Bu sütunda, 21 Temmuz günü, o korkunç hıyanetin hemen ardından, sıcağı sıcağına bu konuya, belki de ilk dikkati çeken yazılardan yazılardan birisi olarak değinilmiş ve ‘Aman dikkat! Zafer sevinci ve adâletsizlik, en zayıf ânımız olur’ başlıklı yazıda, ‘Bizi bu yara öldürmez, ama adâletsizlik, haksızlık mahveder.’ denilmiş ve bu gibi hatırlatmalar daha sonra da defalarca tekrarlanmıştı.
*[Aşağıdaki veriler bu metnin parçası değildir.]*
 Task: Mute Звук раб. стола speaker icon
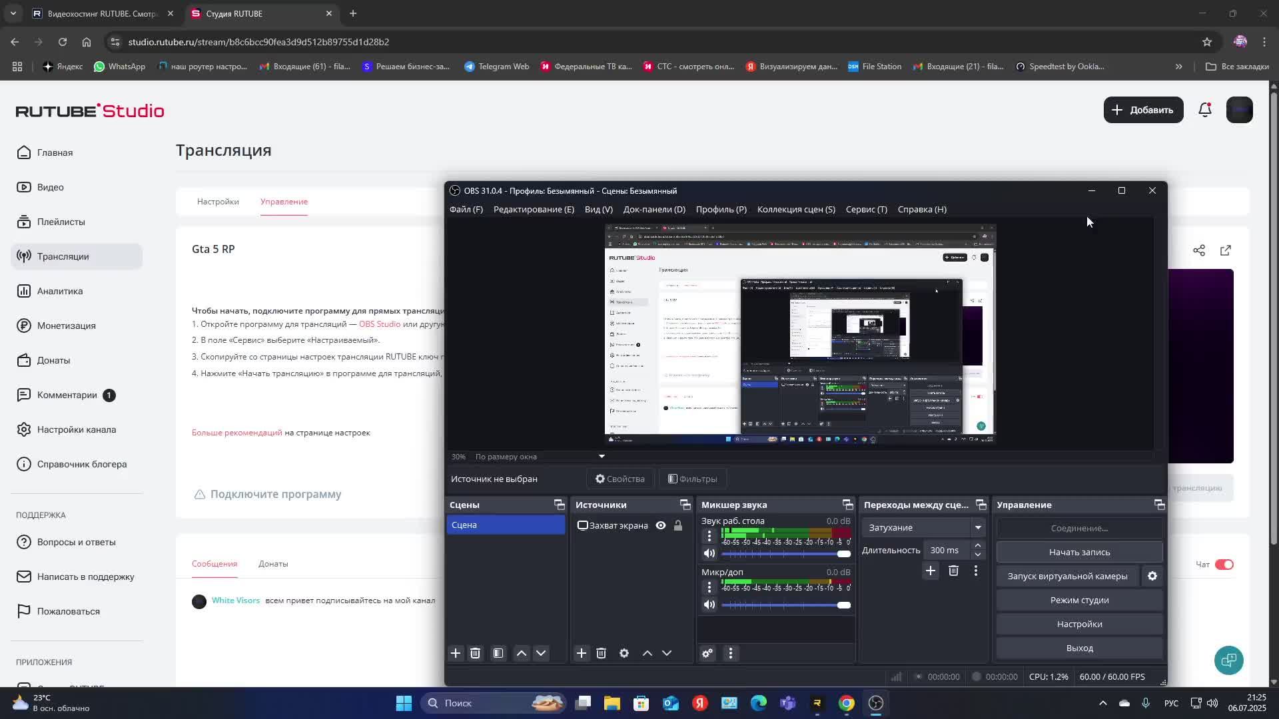pyautogui.click(x=709, y=553)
Ki, o zaman henüz kamu hizmetinden atılmalar ve açığa alınmaların sayısı 20-30 bin civarındaydı. Şimdi ise, 100 bine dayanmış bulunuyor.
***
Bu vesileyle, tekrar edelim ki, başta asker ve polis vs. gibi, eline devlet tarafından silah verilmiş olanlar olmak üzere, FETÖ’yle suç ilgileri belirlenen yargıç ve savcıların, ya da, imtihan sorularını çalarak, kamu personeli oldukları belirlenenlerin veya resmen suçlamanın yapıldığı belli bir tarihten itibaren ‘FETÖ’ diye anılan terör örgütüyle ilgilerini sürdürenler hakkında, evet, kesin tavır takınılmalı; ama, bunlar vicdanları kanatacak boyutlara vardırılmamalıdır. Özellikle zayıf şübhe durum vazifelere kaydırılmaları yolu tercih edilebilirdi, böylesi kitlevî bir uygulama yerine..
***
Bir m.vekili arkadaş anlattı geçen gün.. Çok yakından tanıdığı bir savcıya, ‘2009 yılında filanın yurtlarında kaldın mı? diye sorulmuş, açığa alınmasına delil olarak.. Kişilere suçunu söylemek yerine, suçsuzluğunu isbat yükü yüklemek yöntemi, olacak şey değil..
Allah aşkına sadece bu ise, o zaman kim temiz kalabilir ki? İlgili makam, o m.vekiline, ‘kefil olduğuna dair imza atarsan, bunu lisdeden silebiliriz..’ dediğinde, o arkadaş da kalakalmış.. Çünkü, borçluya kefil olmanın da ötesinde ağır sonuçlar ortaya çıkabilir.
***
Elbette, bir bünyedeki kanserli hücreler kemoterapi veya ışın tedavisi sırasında yok edilirken, çevredeki sağlıklı doku ve hücrelerin de zarar görmesinin kaçınılmazlığı da unutulmamalı.. Ve bu ‘FETÖ’ örgütünün metastas yapmış bir kanser vak’ası gibi, bünyenin her tarafına sızdığı, sıçradığı da açık.. Hattâ, PKK bile, toplumun bütün kesimlerine değil, hattâ adına hareket ettiği müslüman kürd halkı içine, ‘FETÖ’ çapında sızamadığı da görülüyor.